Postoperativ können z. T. lebensgefährliche Komplikationen auftreten, die eine intensivmedizinische Überwachung unumgänglich machen:
Nachblutungen
Pneumonie
Pleuraerguss
Pneumothorax
Herzrhythmusstörungen
Herzinsuffizienz
Haut-, Gewebe-, Mediastinalemphysem
Interkostalneuralgien mit starken Schmerzen
Ziel ist die frühestmögliche Wiederherstellung einer physiologischen Atmung und die Vermeidung postoperativer Komplikationen. Die Aufgaben der Pflege lassen sich wie folgt einteilen:
präoperative Maßnahmen
postoperative Maßnahmen
Umgang mit Thoraxdrainagen
Assistenz beim Legen einer Thoraxdrainage
Pflege des Patienten mit Thoraxdrainage
Da man nach einer Operation mit einer Verschlechterung der Lungenfunktion rechnen muss, gehört die präoperative Risikoerfassung mittels folgender Untersuchungen zur OP-Vorbereitung:
Anamnese (Rauchgewohnheiten, Medikamenteneinnahme)
Lungenfunktionsprüfung
Spirometrie
Ganzkörperplethysmografie
arterielle Blutgasanalyse
Pulmonalarteriendruck
Lungenszintigrafie
Röntgenaufnahme bzw.
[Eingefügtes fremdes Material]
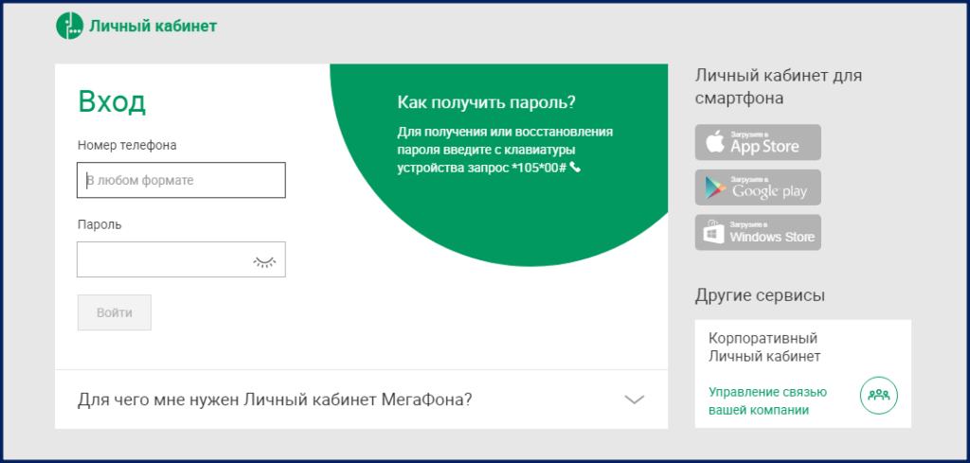This screenshot has width=970, height=463.
Task: Click into the password input field
Action: click(x=161, y=259)
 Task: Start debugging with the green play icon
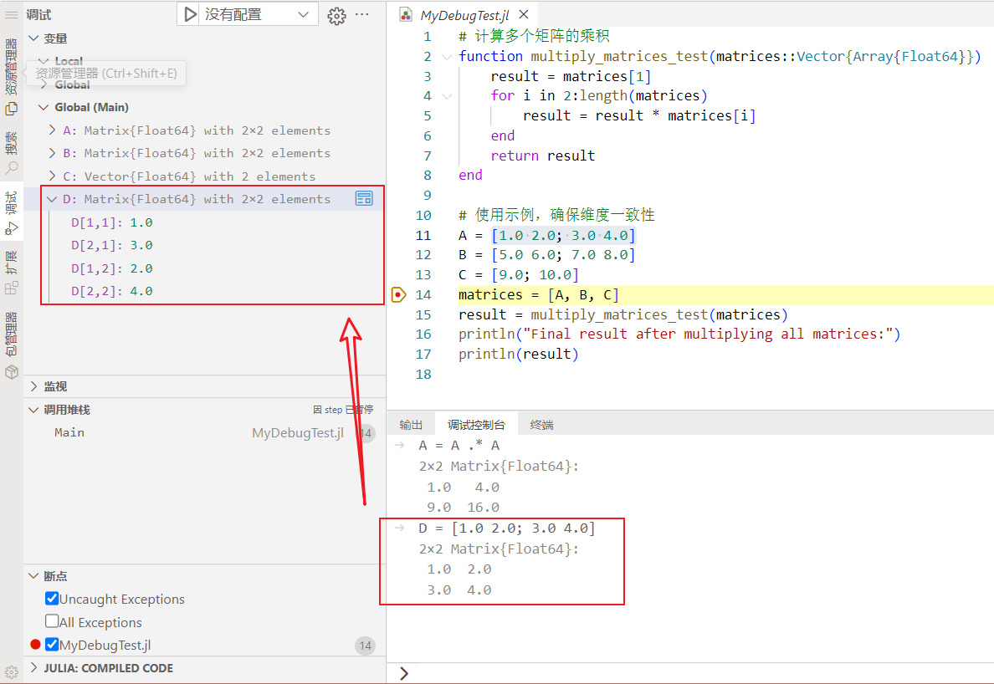190,14
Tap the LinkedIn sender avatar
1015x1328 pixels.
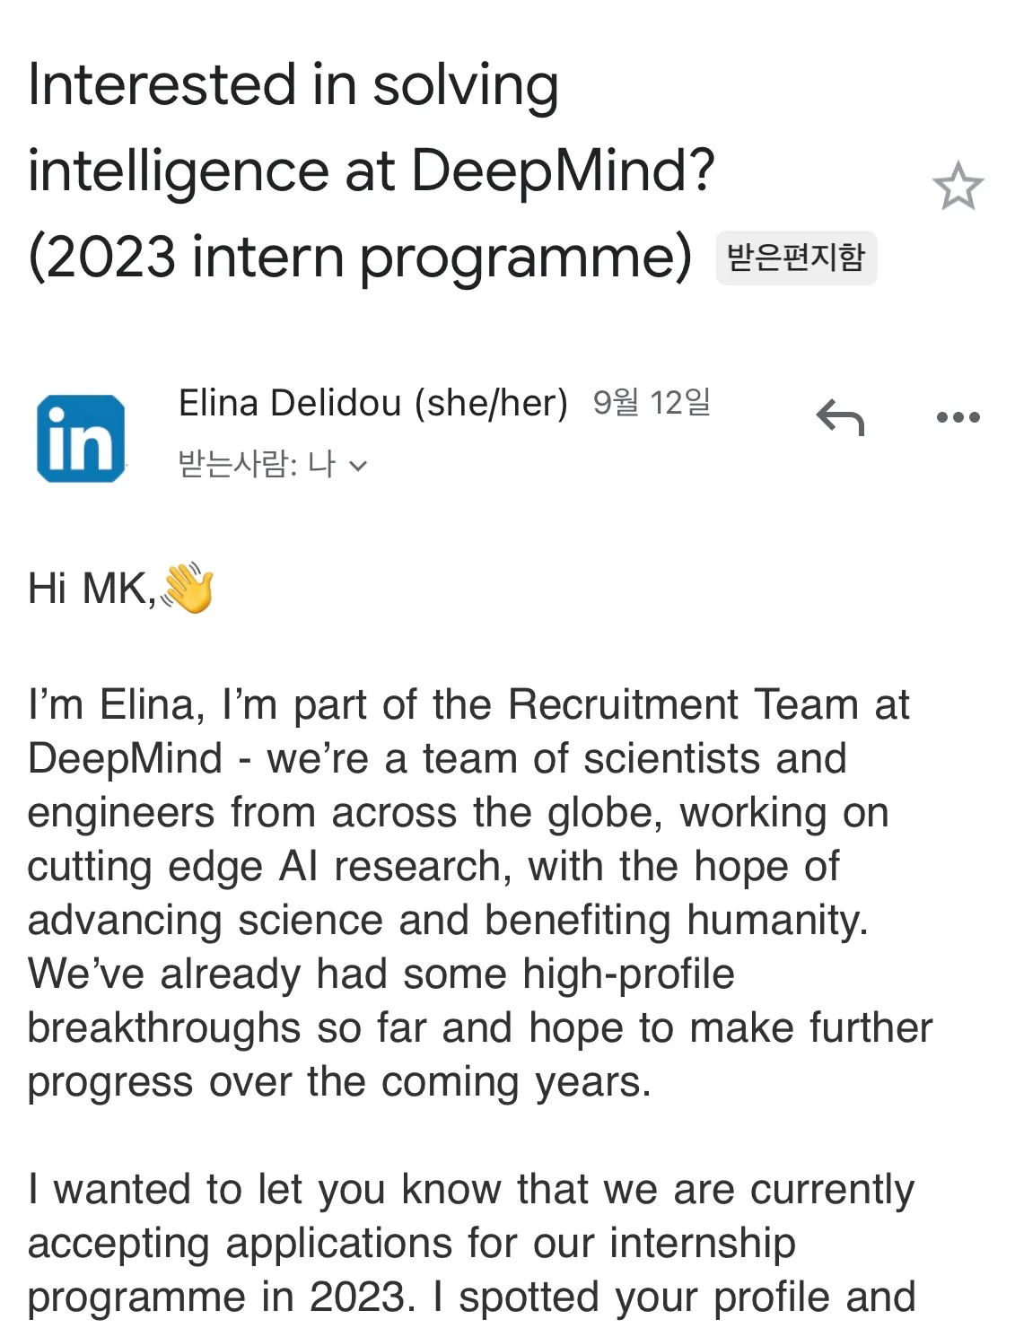pyautogui.click(x=81, y=439)
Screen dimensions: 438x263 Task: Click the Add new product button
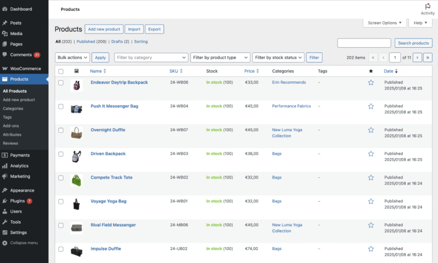tap(104, 29)
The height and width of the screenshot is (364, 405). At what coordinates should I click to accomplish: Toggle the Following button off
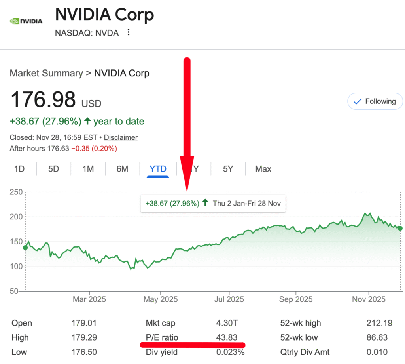pyautogui.click(x=375, y=101)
Computertomografie des Thorax
EKG
Labor
Zu den Maßnahmen zählen:
Rauch- und Alkoholverbot
Atemgymnastik (Physiotherapie direkt bei Aufnahme anmelden)
Inhalation
Maßnahmen, die am Vortag oder direkt vor der Operation durchgeführt werden, sind:
Abführmaßnahmen am Vortag (z. B. Klysma)
Nahrungskarenz (ab 22.00 Uhr des Vortages)
Duschen am OP-Tag
Rasur (bei Frauen die Achselhöhlen, bei Männern zusätzlich der gesamte Brustkorb)
Antikoagulanzien verabreichen und medizinische Antithrombosestrümpfe anziehen
Beraten und Schulen Durch präoperative Beratung und Schulung des Patienten werden Ängste abgebaut und Sicherheit vermittelt. Fakt ist, dass sich der postoperative Verlauf durch eine gute präoperative Beratung und Schulung positiv beeinflussen lässt. Auch führt dies zu einer niedrigeren Komplikationsrate und zu einer geringeren Verweildauer.
Praxistipp
Atemübung: Zwerchfellatmung in Verbindung mit der lautlosen Lippenbremse
Der Patient liegt mit leicht erhöhtem Kopfteil auf dem Rücken und hat die Beine zur Bauchdeckenentlastung angestellt. Die Pflegekraft legt die flache Hand auf den Bauch des Patienten (etwa auf Zwerchfellhöhe) und fordert ihn auf, durch die Nase in den Bauch einzuatmen. Bei der Ausatmung bietet sich die Anwendung der lautlosen ▶ Lippenbremse an. Auf diese Weise werden auch die basalen Lungenabschnitte gut belüftet, das Zwerchfell aktiviert und ggf. Sekret mobilisiert.
Wenn nach einigen Wiederholungen diese Technik vom Patienten gut umgesetzt wird, kann er seine Hände dazunehmen und die Atembewegung mitfühlen. Im postoperativen Verlauf hat der Patient diese Übung verinnerlicht und kann sie regelmäßig und selbständig durchführen.